Cyclins are small molecules which attach to the various CDK molecules to allow them to act. These molecules are produced by the cell to promote progression through the cell cycle, and there are several types:

  • D-Cyclins are not present during G0, but become activated when the cell receives signals to divide. They bind to CDK 4 and CDK 6 and promote progressions through G1.
  • E-Cyclins become active at the end of G1 and bind to CDK 2. They are important for progression from G1 to S phase. The E-CDK2 complex is degraded by the SPC ubiquitin ligase during S-phase.
  • α-cyclins bind with both CDK 1 and 2. The α-CDK2 complex is required to progress through S phase. The α-CDK1 complex promotes progression through G2 phase, and is thought to promote chromatin condensation. This complex is destroyed by APC (anaphase promoting complex) in the prometaphase.
  • β-cyclins bind with CDK 1. The resulting complex becomes active during the prophase stage of mitosis. It is involved in centromere separation as well as other mitotic events. Once activated, the β–CDK1 complex also inactivates the molecules which inhibit its expression, allowing a large amount of β–CDK1 to become active quickly. β –CDK1 is also destroyed by the anaphase promoting complex (APC).

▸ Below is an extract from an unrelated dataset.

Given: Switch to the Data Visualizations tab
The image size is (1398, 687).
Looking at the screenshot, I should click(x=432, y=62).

Cell Division Cycle Phosphatases (CDC)

In humans, there are multiple types of Cell Division Cycle Phosphatases (cdc) that are relevant for control of the cell cycle. Three important molecules include cdc25A, cdc25B and cdc25C. They function by removing phosphate groups from the various cyclin/CDK complexes, allowing them to become active. They are important targets for control of the cell cycle, as their removal will render the CDK complexes inactive despite the presence of cyclin.

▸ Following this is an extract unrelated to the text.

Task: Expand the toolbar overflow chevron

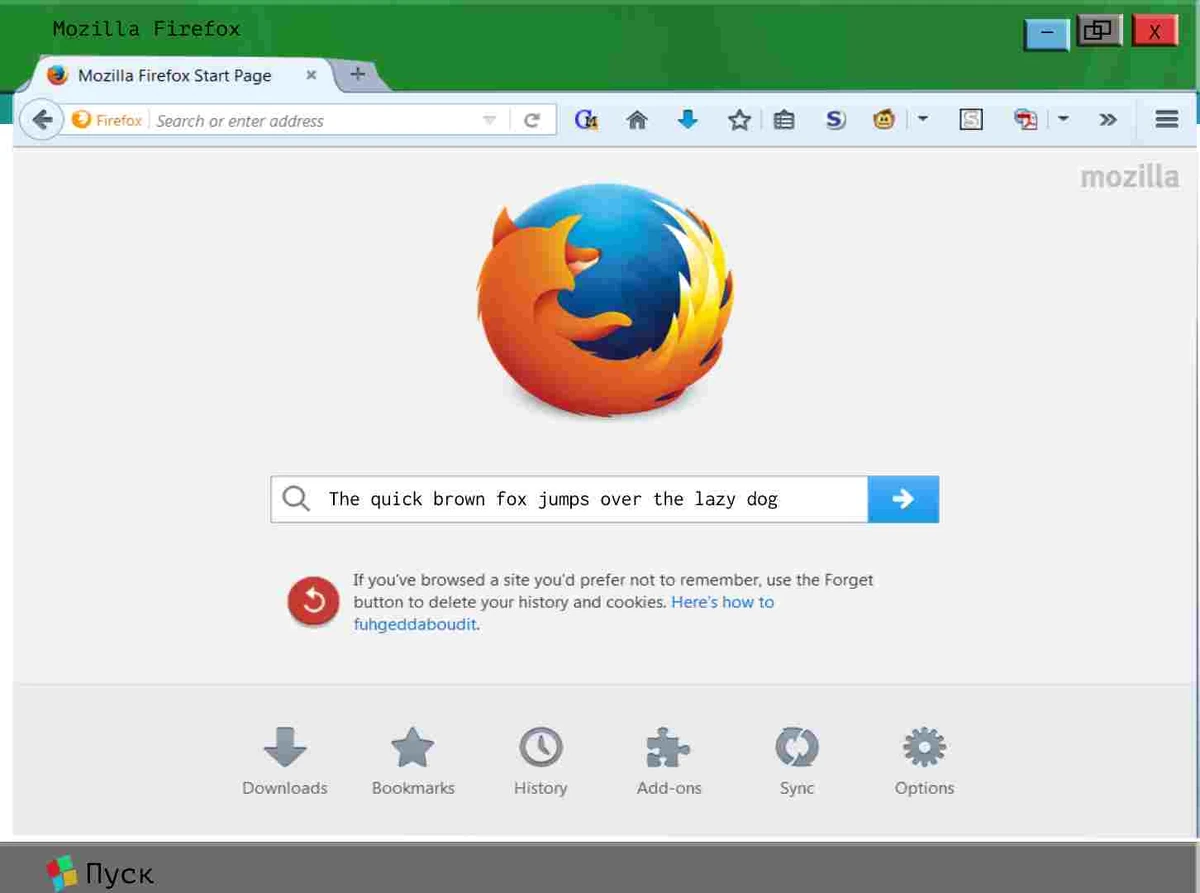Action: point(1107,119)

Cyclin Dependent Kinase Inhibitors (CDKI)

This is a group of kinases which (in general) inhibit the production or function of the CDKs. There are two major families:

  • The INK4 group of CDKIs consist of four proteins which inhibit the binding of cyclin D to CDK 4 and 6.
  • The CIP/KIP group of proteins bind to and inhibit the function of cyclin-E/CDK2 and cyclin-α/CDK2 complexes. An important member of this group is p21, which in turn is activated by p53 (below).

Retinoblastoma Protein 1 (RB1)

The RB1 gene was first identified in children with familial retinoblastoma. Its protein functions as a tumour suppressor gene by binding to and thereby inhibiting a family of proteins known as E2F. These proteins promote the production of cyclins (E and α) as well as DNA replication proteins. Rb normally exists bound to E2F; the cyclin-D/CDK4&6 and cyclin-E/CDK2 complexes cause phosphorylation of Rb and change its configuration, releasing the E2F protein which then leads to progression of the cell cycle.

Tumour Protein P53 (TP53)

TP53 is an important protein which helps to regulate many stages of the cell cycle. It is located at the centre of a number of pathways related to DNA repair, apoptosis, angiogenesis and cell cycle arrest. Two important activators are the ATM/CHK2 pathway (triggered by DNA damage) and the p19ARF pathway (triggered by oncogene activation). The loss of p53, a common occurrence in human tumours, leads to deregulation of the cell cycle. Li-Fraumeni syndrome, a genetic condition caused by mutation in the p53 gene, leads to multiple tumours developing throughout the body.